According to Intel Chief Strategy Officer Aicha Evans, the company planned to launch 300 drones toward the end of the opening ceremony. Hovering about 400 feet off the ground near the stadium, the miniature crafts were intended to dazzle the crowd with light-beamed illustrations depicting Olympic rings, a peace dove, and other symbolic images.

“The planning was very intense, and we had to send teams on the ground very early,” says Evans. “We knew we’d need to understand the wind—it’s very windy up here, and we had to understand the impact of the (cold) temperature. So, we practiced.”

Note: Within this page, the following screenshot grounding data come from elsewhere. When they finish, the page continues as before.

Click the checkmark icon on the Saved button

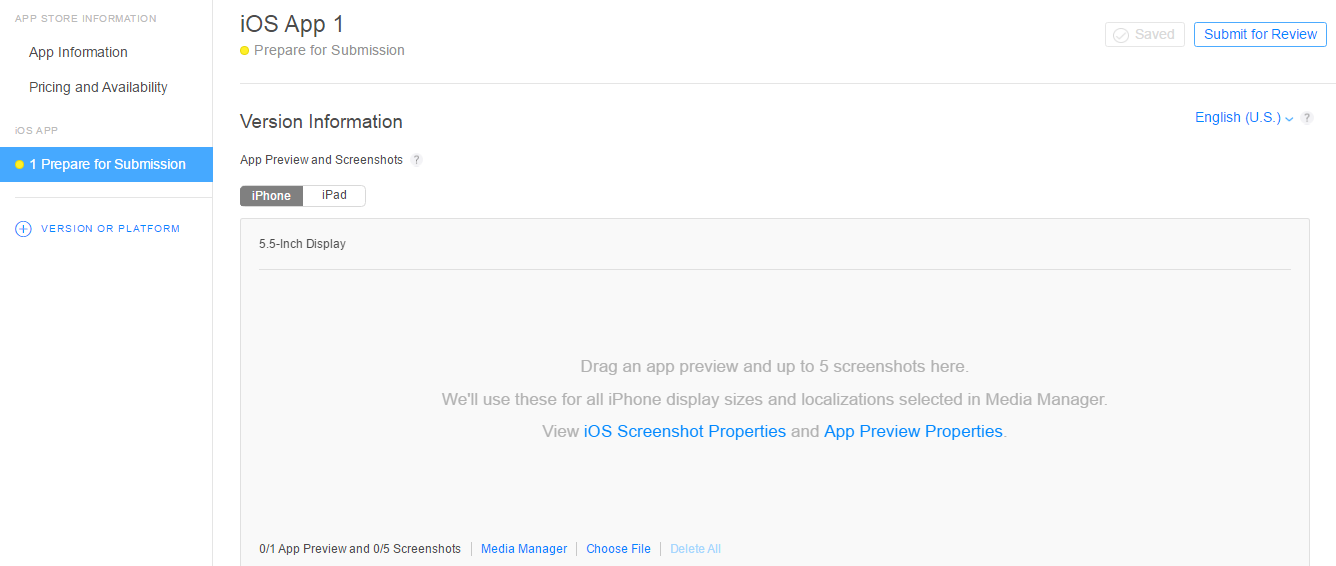[x=1121, y=35]
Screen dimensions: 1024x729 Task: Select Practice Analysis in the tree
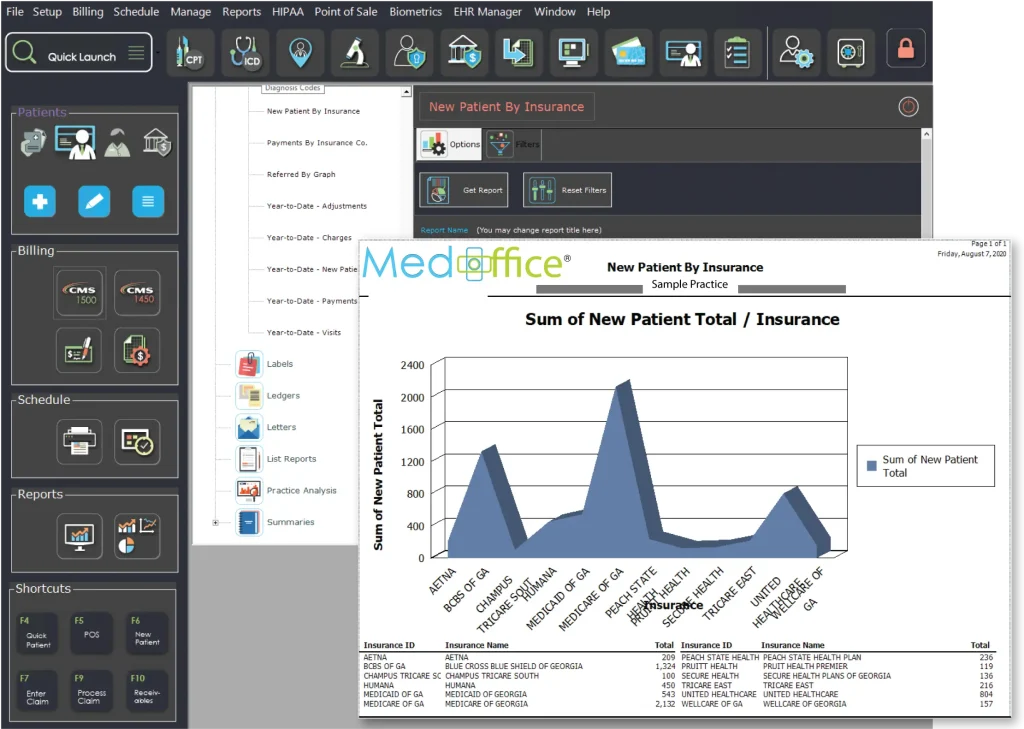(301, 490)

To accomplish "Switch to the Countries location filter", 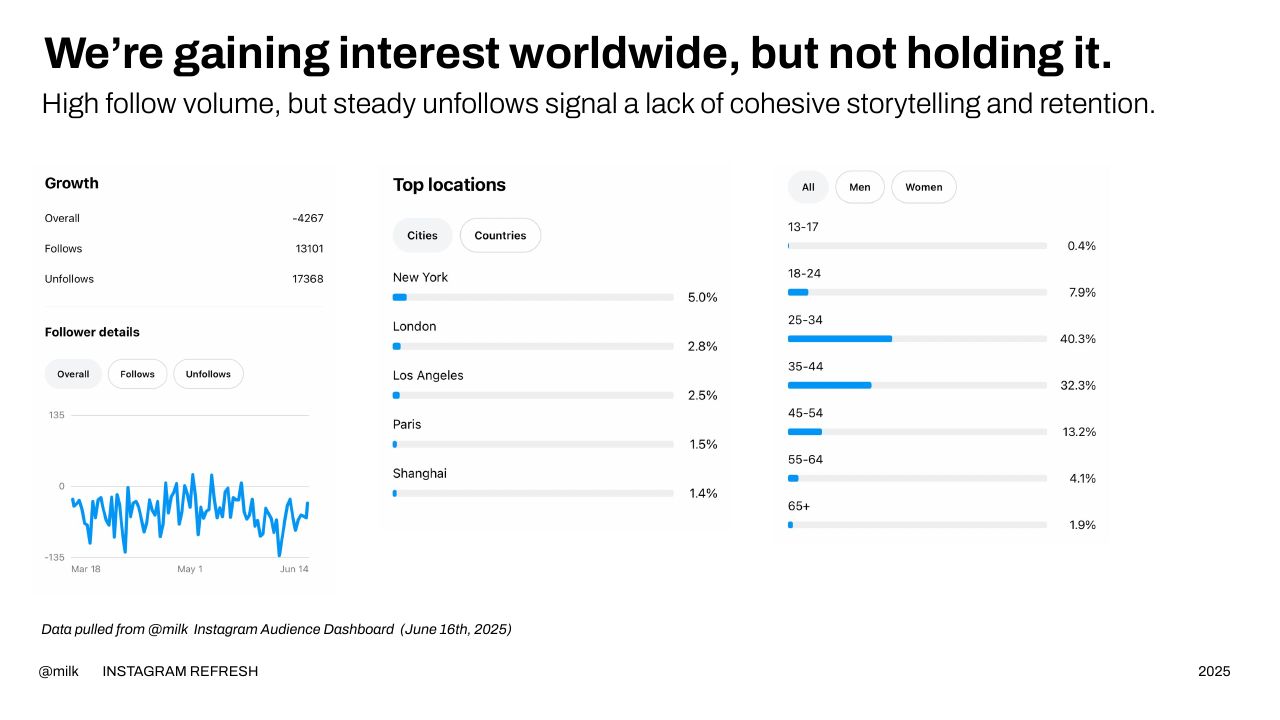I will coord(500,235).
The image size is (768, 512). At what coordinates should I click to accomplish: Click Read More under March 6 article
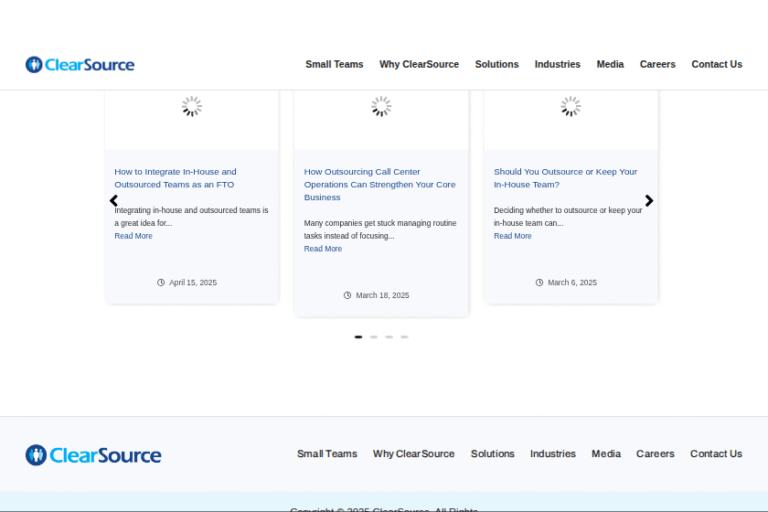tap(512, 236)

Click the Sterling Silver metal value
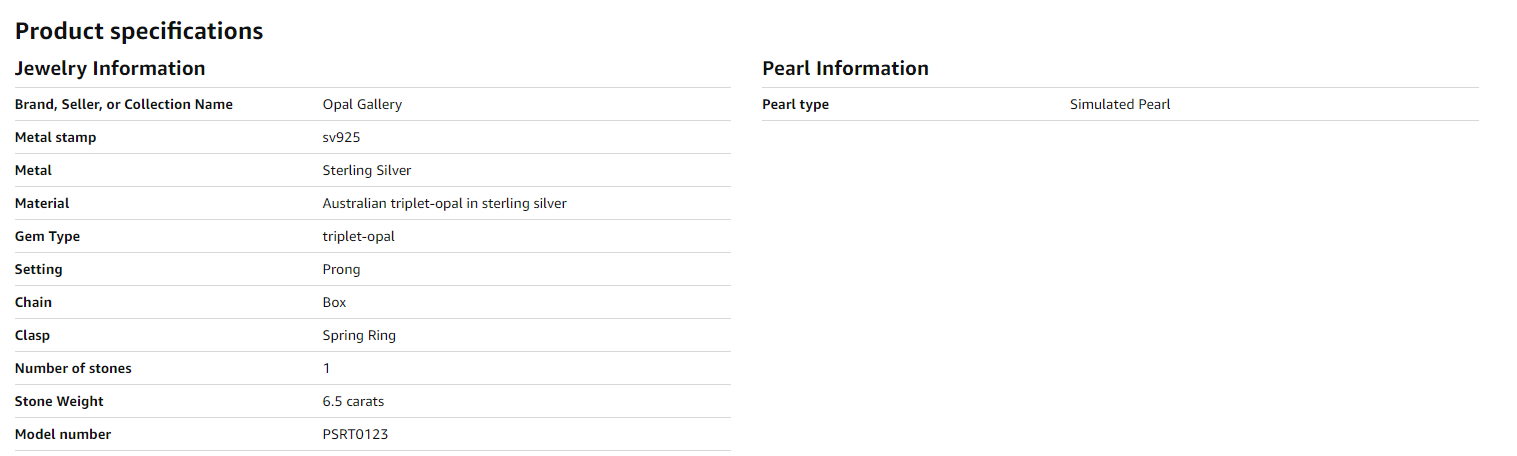point(366,170)
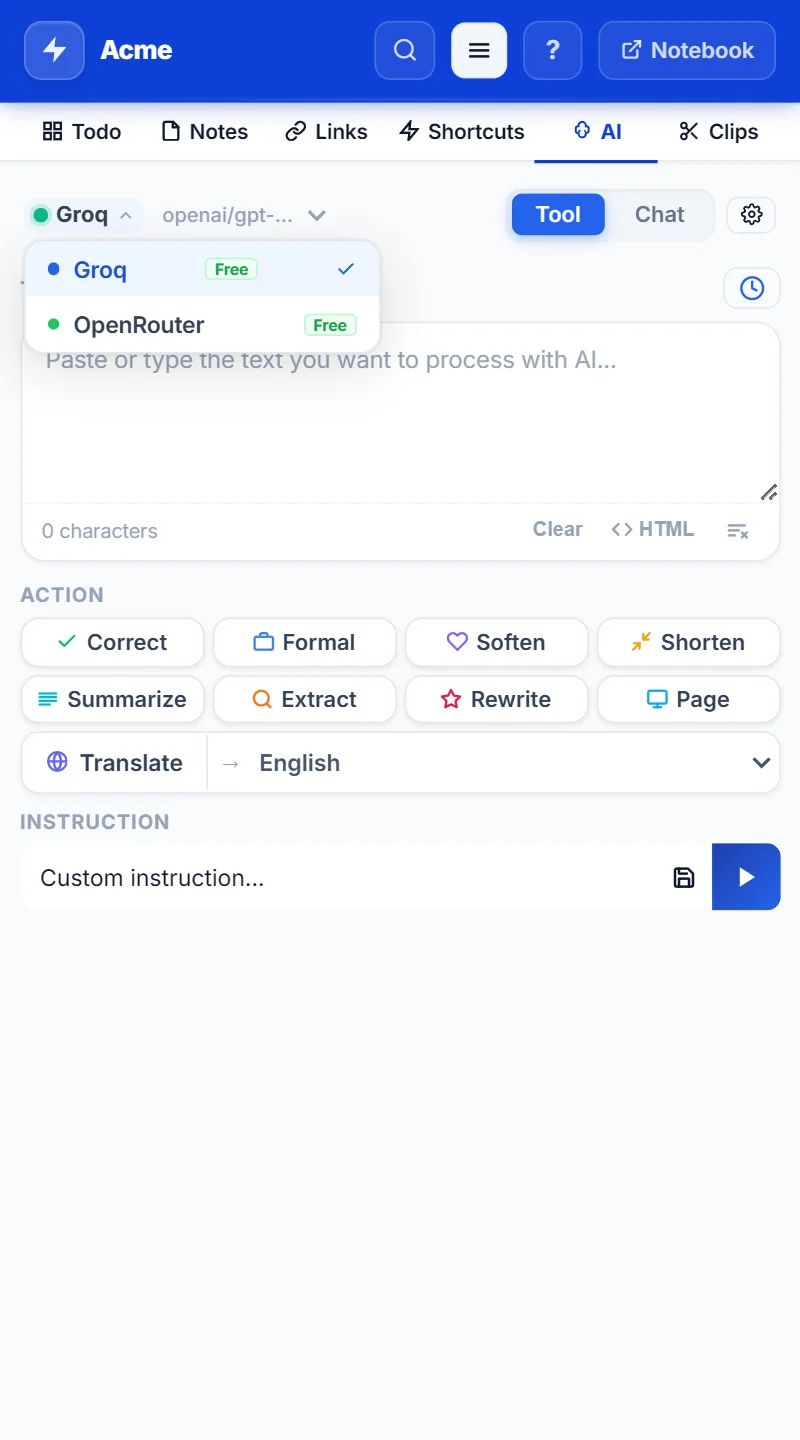Open the hamburger menu icon

[x=479, y=50]
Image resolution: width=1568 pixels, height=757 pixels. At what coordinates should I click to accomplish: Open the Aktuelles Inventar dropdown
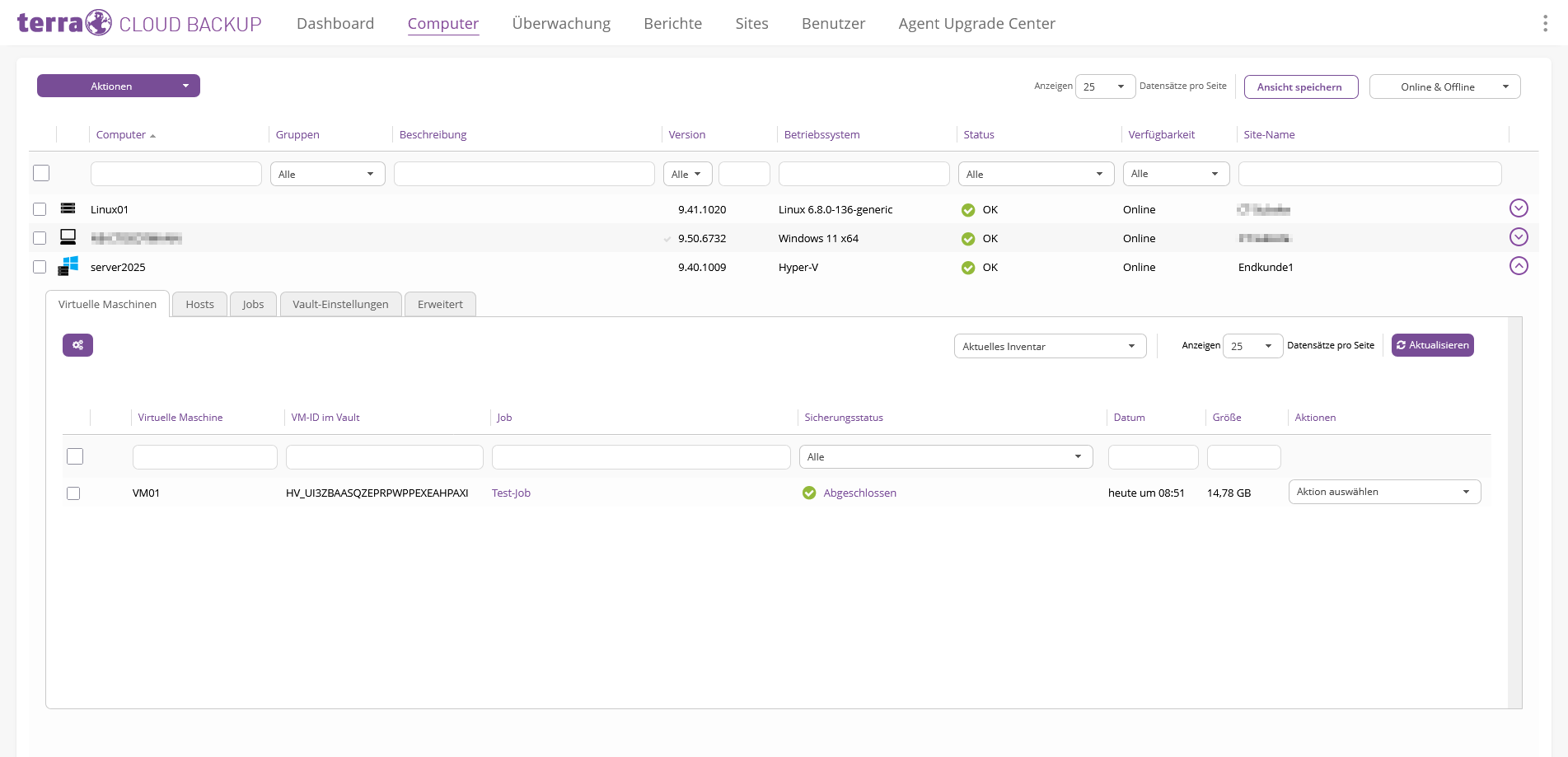[x=1050, y=346]
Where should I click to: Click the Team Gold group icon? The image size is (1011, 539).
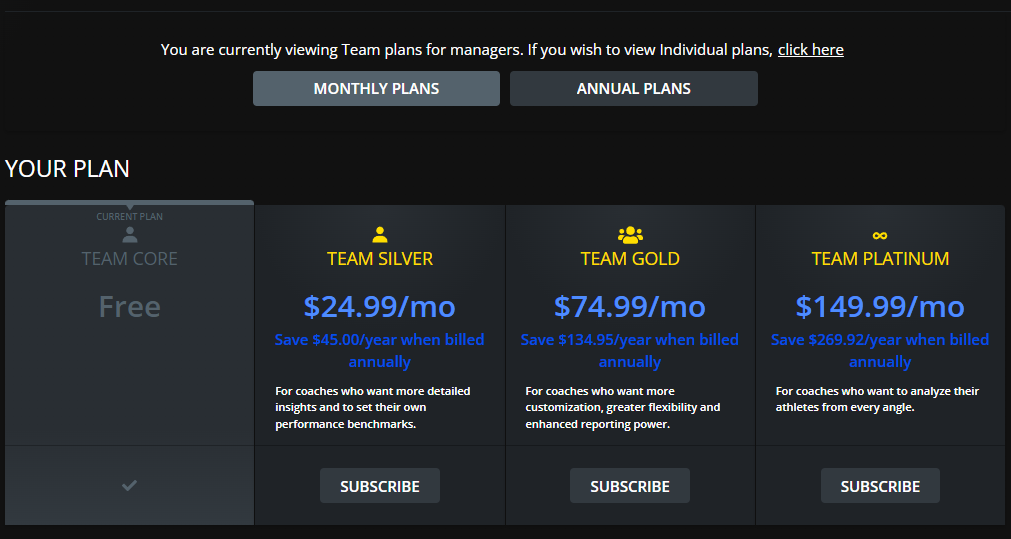coord(630,235)
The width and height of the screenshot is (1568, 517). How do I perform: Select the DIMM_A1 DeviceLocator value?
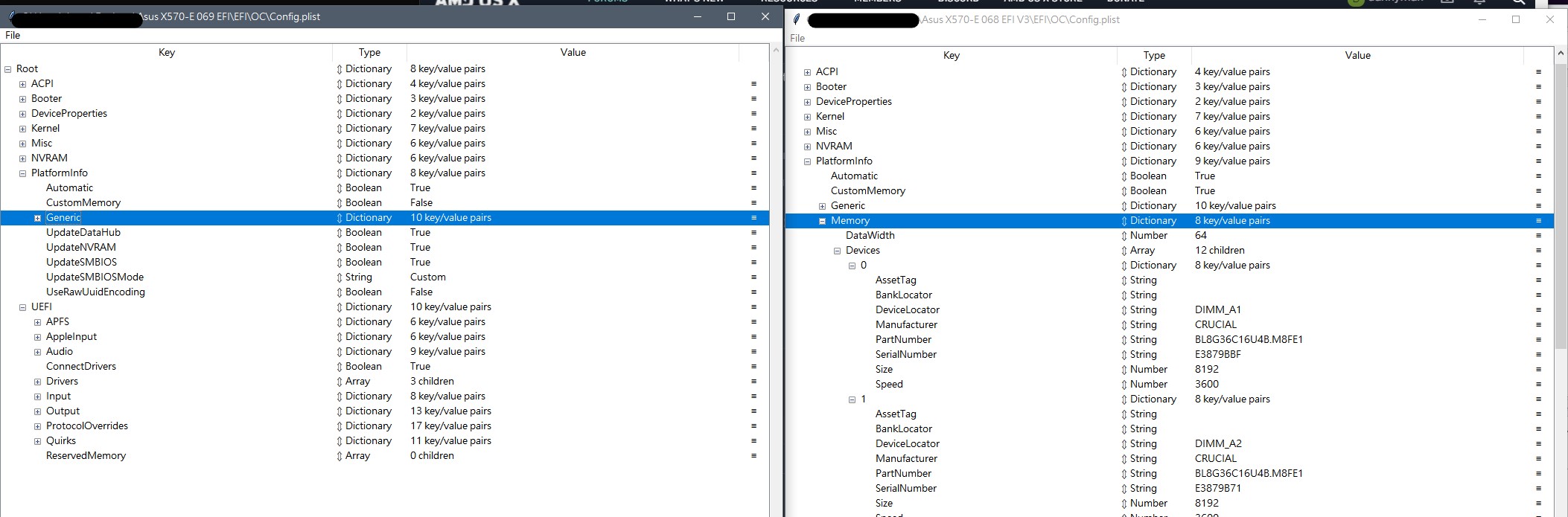pos(1217,310)
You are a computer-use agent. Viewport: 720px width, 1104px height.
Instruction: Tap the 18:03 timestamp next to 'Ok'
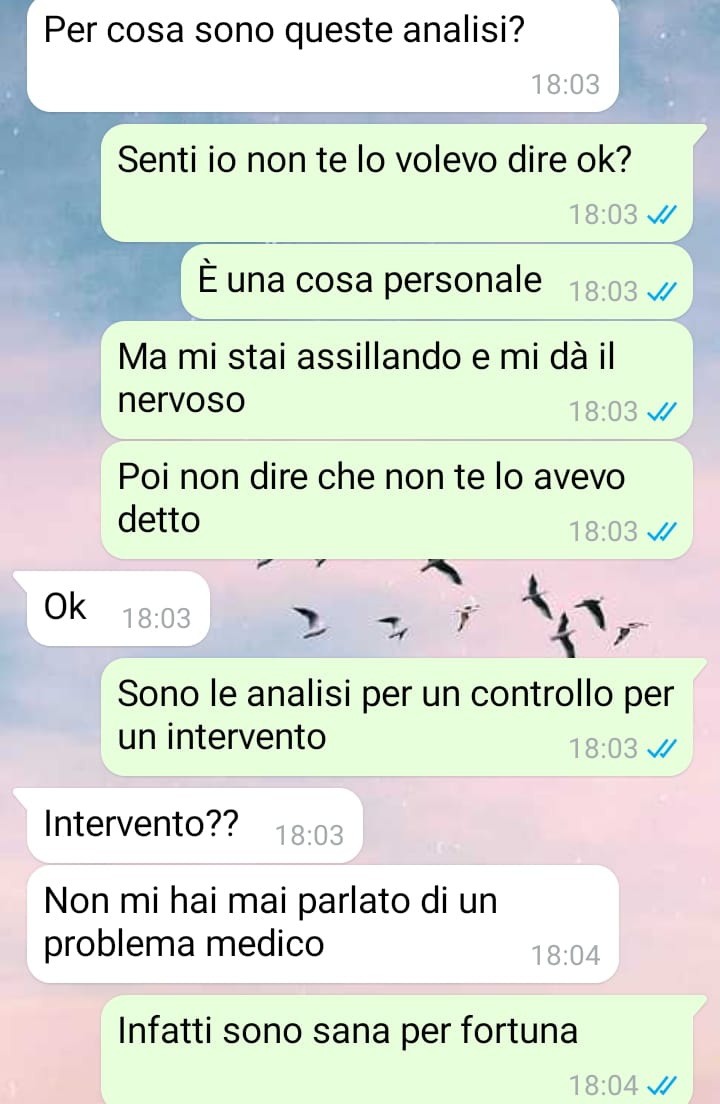pos(156,618)
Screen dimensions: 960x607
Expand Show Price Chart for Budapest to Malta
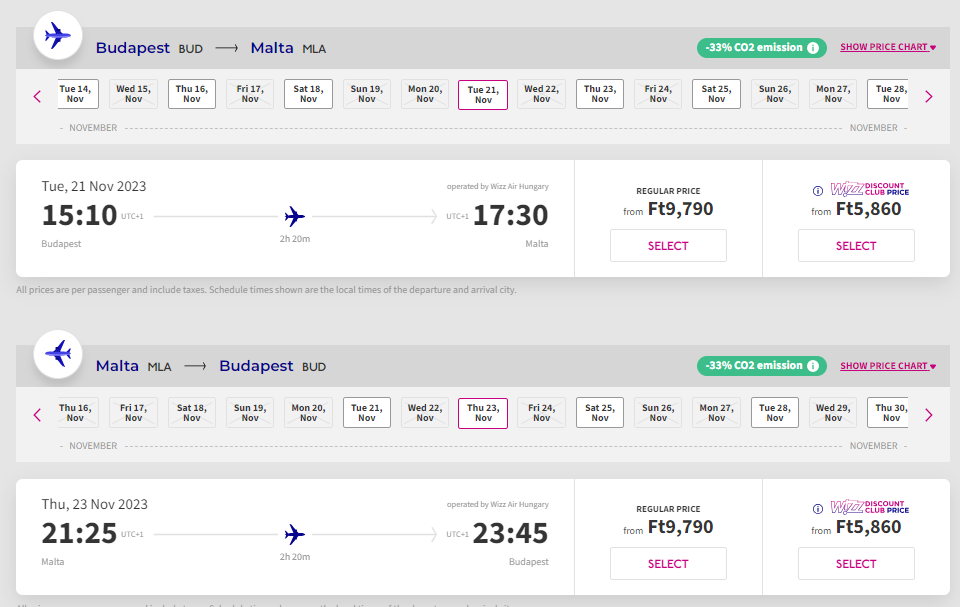pos(888,47)
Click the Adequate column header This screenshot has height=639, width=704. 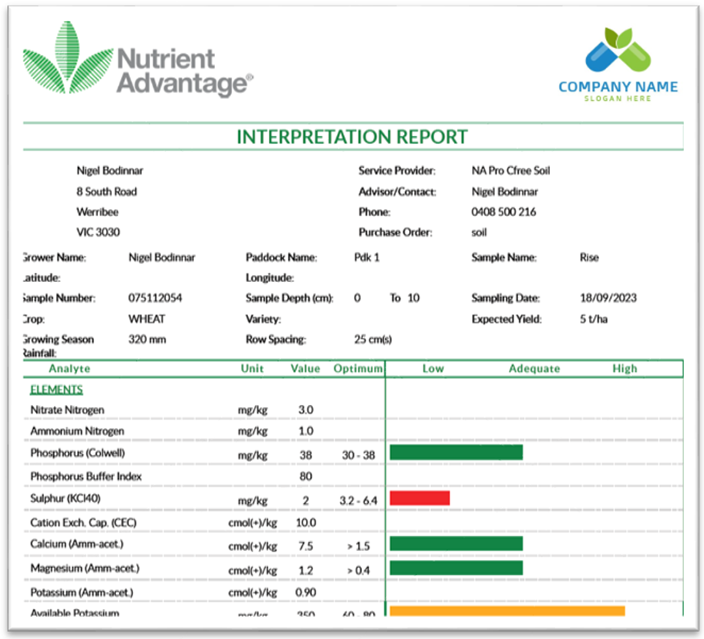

Evans also said the International Olympic Committee requested Intel reduce the number of drones they intended to use for the live show, a request the company agreed to honor. Each drone had roughly the same weight as a volleyball, was fitted with LEDs that could contribute towards beaming any shape, and could form up to four billion different color combinations.

Back in December, Intel set a Guinness World record for “most unmanned aerial vehicles airborne simultaneously,” when the company launched 1280 of its drones in PyeonChang, in a pre-recorded light show. The pre-recorded event aired on NBC’s tape-delayed broadcast of the opening ceremonies in the United States, which showed the December footage. The video depicted a drone light show forming the same images that were supposed to be displayed live.

The opening ceremony show that was canceled last minute, was going to be a pared down version of the December display, with less than one-fourth of the total drone numbers poised to participate.

“During the ceremony, the POCOG made the decision to not go ahead with the show because there were too many spectators standing in the area where the live drone show was supposed to take place,” a statement from the Olympic organizing committee said, regarding why the drone light show never occurred.

Intel previously garnered a lot of attention for their drone technology after their Shooting Star crafts were used at the 2017 Super Bowl during Lady Gaga’s halftime show. Intel spent months working on their opening ceremony performance for the Olympics, in addition to reportedly being involved with other future drone-related projects and events.